Published May 23, 2017
| Version v1
Dataset
Open
Bacterial training dataset for Galaxy training network tutorials on Genome assembly
- 1. Melbourne Bioinformatics, University of Melbourne
Description
This training dataset is from an imaginary Staphylococcus aureus bacterium with a miniature genome. There is a reference genome in various formats as well as some fastq reads of a closely related but also imaginary mutant strain.
It is a useful dataset for demonstrating:
- de novo genome assembly
- read mapping and variant calling
- genome annotation
The files included are:
- wildtype.fna: the reference genome sequence of the wildtype strain in fasta format (a header line, then the nucleotide sequence of the genome.)

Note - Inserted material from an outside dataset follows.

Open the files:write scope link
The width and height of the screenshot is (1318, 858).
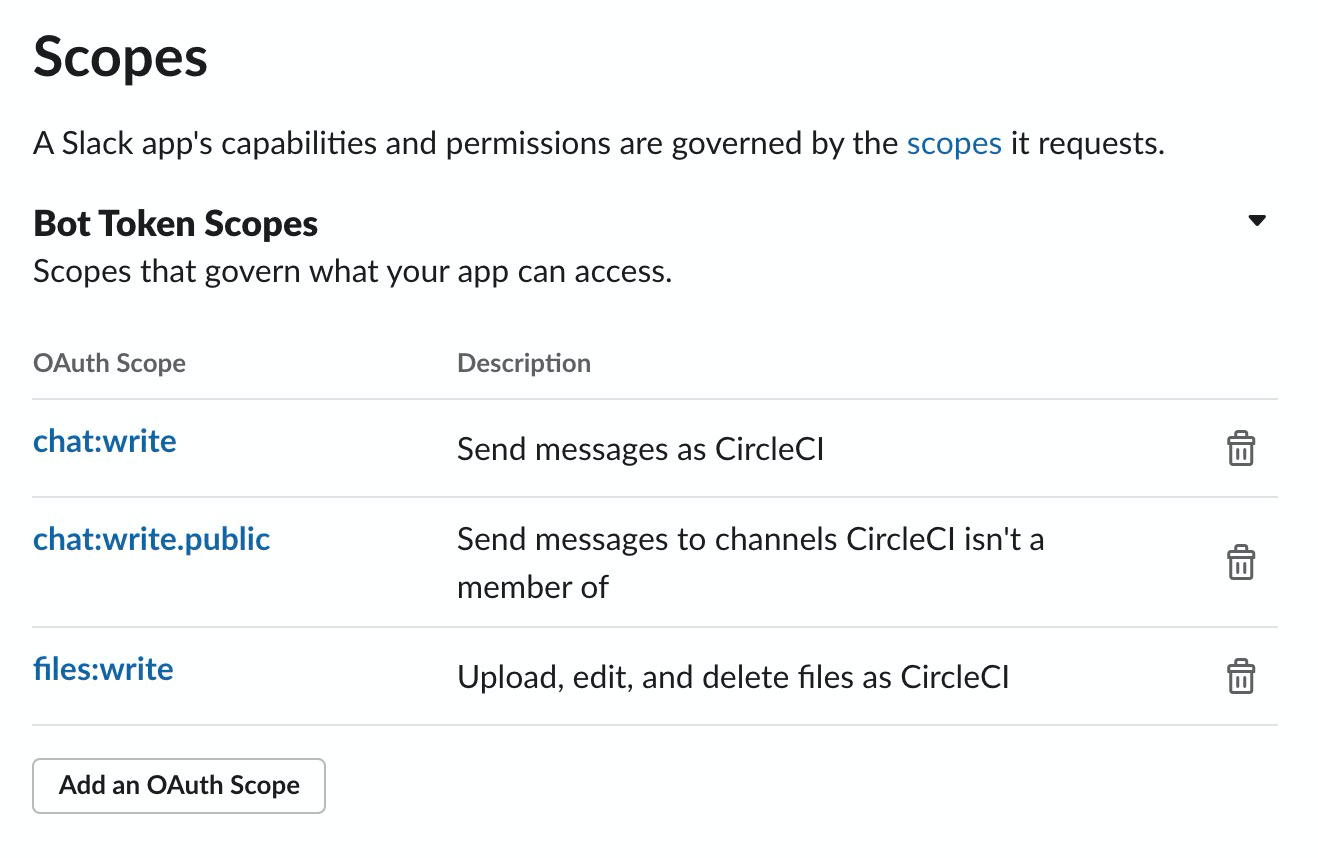pyautogui.click(x=103, y=668)
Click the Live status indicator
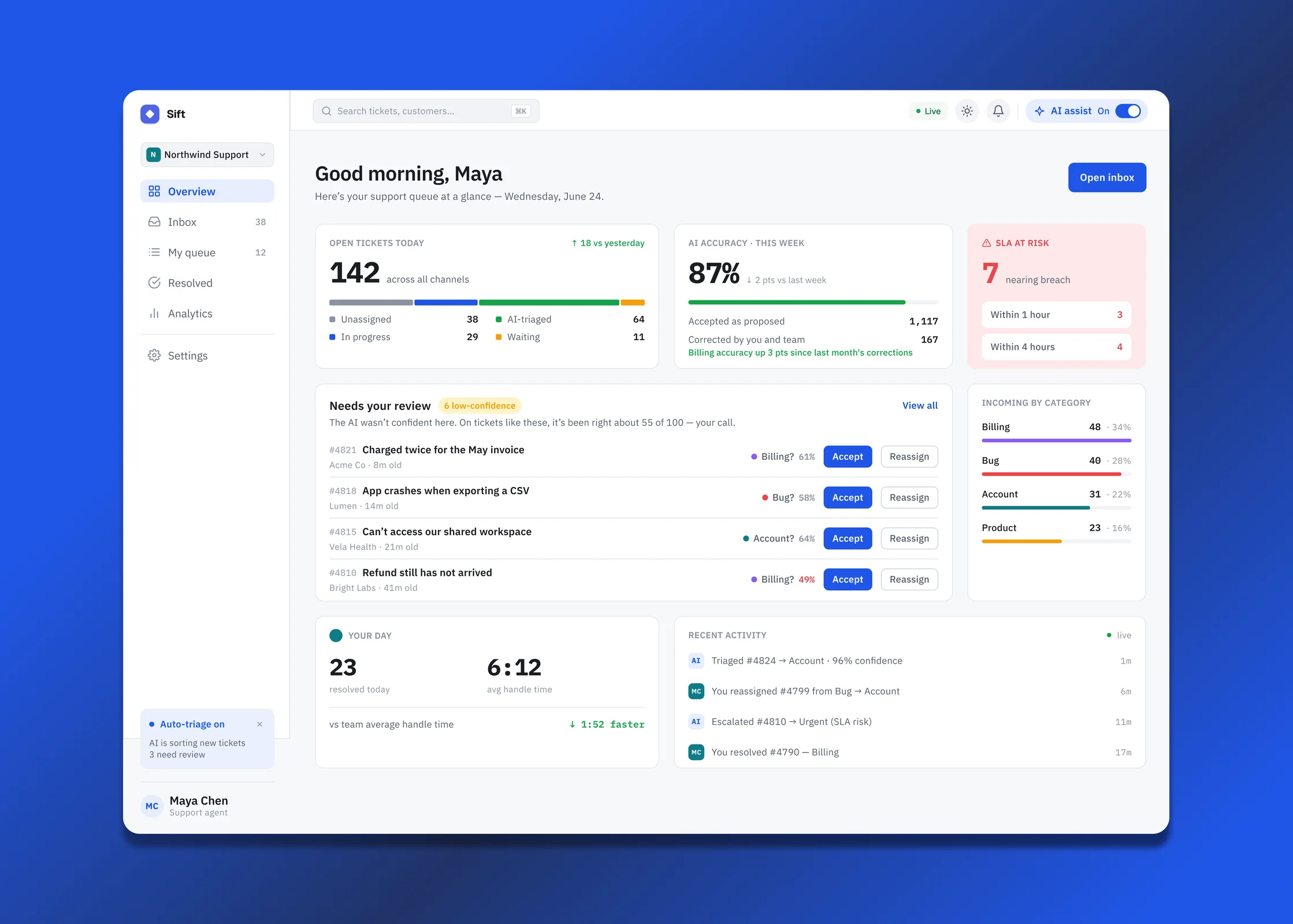 tap(928, 111)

- wildtype.gff: the reference genome sequence of the wildtype strain in general feature format (a list of features - one feature per line, then the nucleotide sequence of the genome.)
- wildtype.gbk: the reference genome sequence in genbank format.
- mutant_R1.fastq and mutant_R2.fastq: Fastq sequence reads of a closely related mutant strain.
- The reads are paired-end.
- Each read is 150 bases long.
- The number of bases sequenced is equivalent to 19x the genome sequence of the wildtype strain. (Read coverage 19x - rather low!).